Your answer should consist only of the lines from the line containing "2024年2月 (287, 935)" through the last line below, each repeated exactly.

┏━━

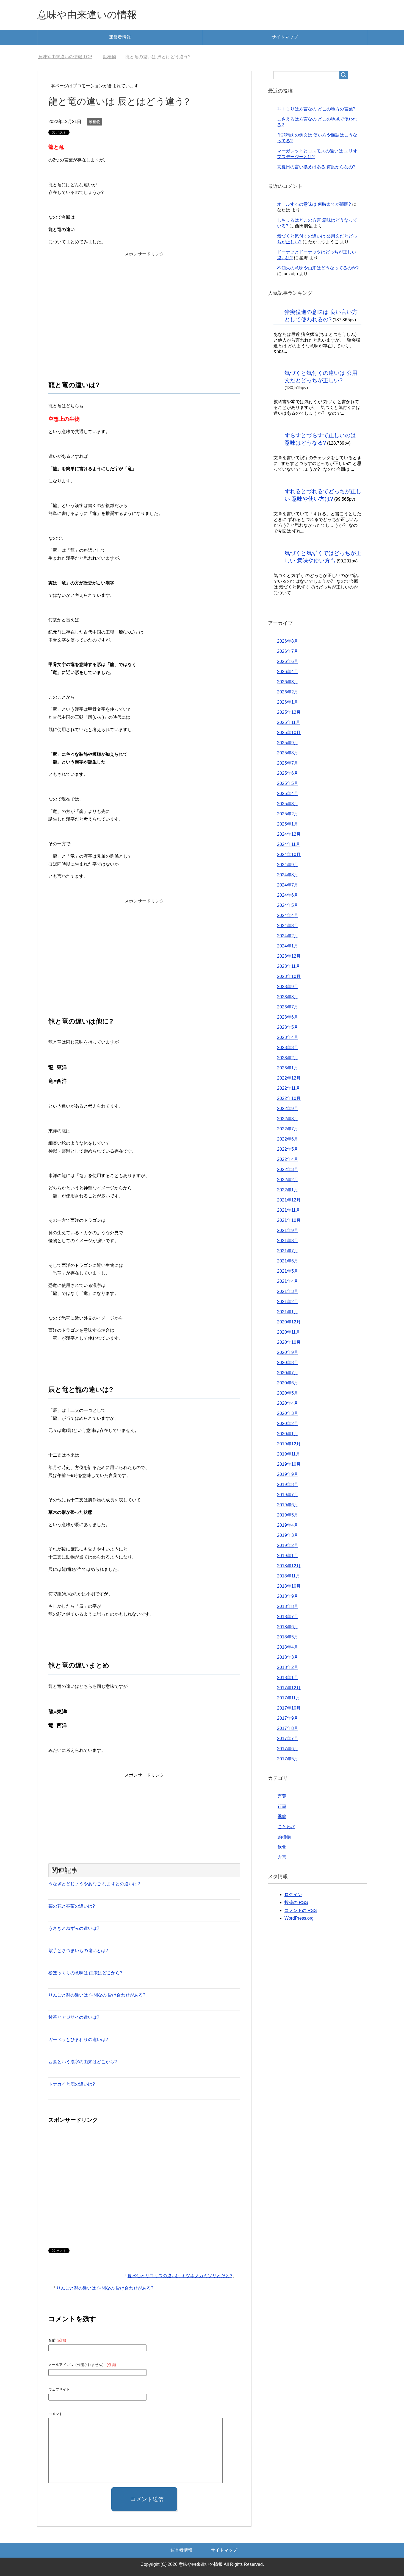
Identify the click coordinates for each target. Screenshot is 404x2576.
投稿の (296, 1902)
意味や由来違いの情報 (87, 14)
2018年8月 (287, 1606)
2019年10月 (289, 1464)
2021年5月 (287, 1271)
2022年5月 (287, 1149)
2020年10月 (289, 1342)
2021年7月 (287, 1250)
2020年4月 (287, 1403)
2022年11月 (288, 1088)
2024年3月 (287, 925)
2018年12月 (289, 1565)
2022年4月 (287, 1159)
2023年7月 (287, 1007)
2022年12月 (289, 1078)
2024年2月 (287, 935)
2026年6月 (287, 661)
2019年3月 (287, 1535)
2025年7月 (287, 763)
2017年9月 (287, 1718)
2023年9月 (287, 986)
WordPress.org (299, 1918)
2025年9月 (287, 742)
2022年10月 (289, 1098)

┗━━

SOLUTION TO THIS EXERCISE:
2024年2月 (287, 935)
2026年6月 (287, 661)
2019年3月 (287, 1535)
2025年7月 (287, 763)
2017年9月 (287, 1718)
2023年9月 (287, 986)
WordPress.org (299, 1918)
2025年9月 (287, 742)
2022年10月 (289, 1098)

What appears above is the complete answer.